[Element and text position data]
━━━━━━

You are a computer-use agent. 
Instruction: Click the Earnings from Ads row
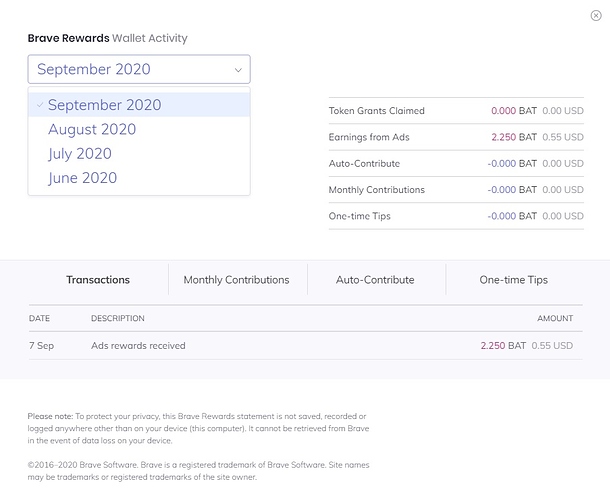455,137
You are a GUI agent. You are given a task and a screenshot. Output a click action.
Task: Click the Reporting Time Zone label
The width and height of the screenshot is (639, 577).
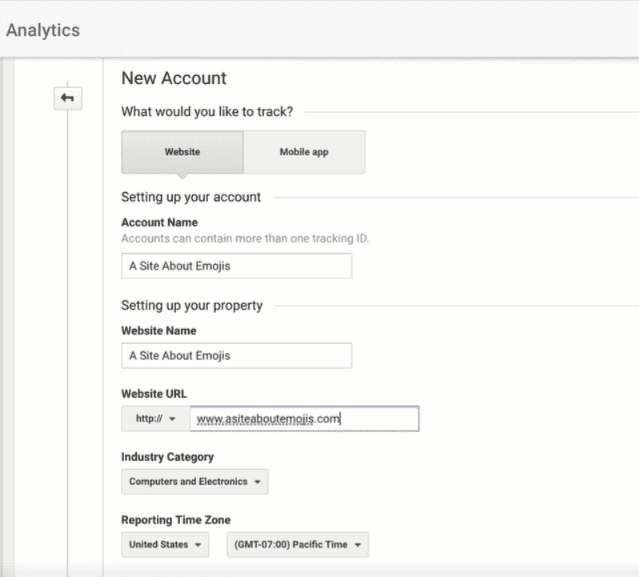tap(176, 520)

━━━━━━

Short problem -> Copy every line of the entries above word for word, leaving out the pictures.

Solution to this problem ->
You are a computer-use agent. 
Instruction: Click the Earnings from Ads row
455,137
You are a GUI agent. You are given a task and a screenshot. Output a click action.
Task: Click the Reporting Time Zone label
The width and height of the screenshot is (639, 577).
tap(176, 520)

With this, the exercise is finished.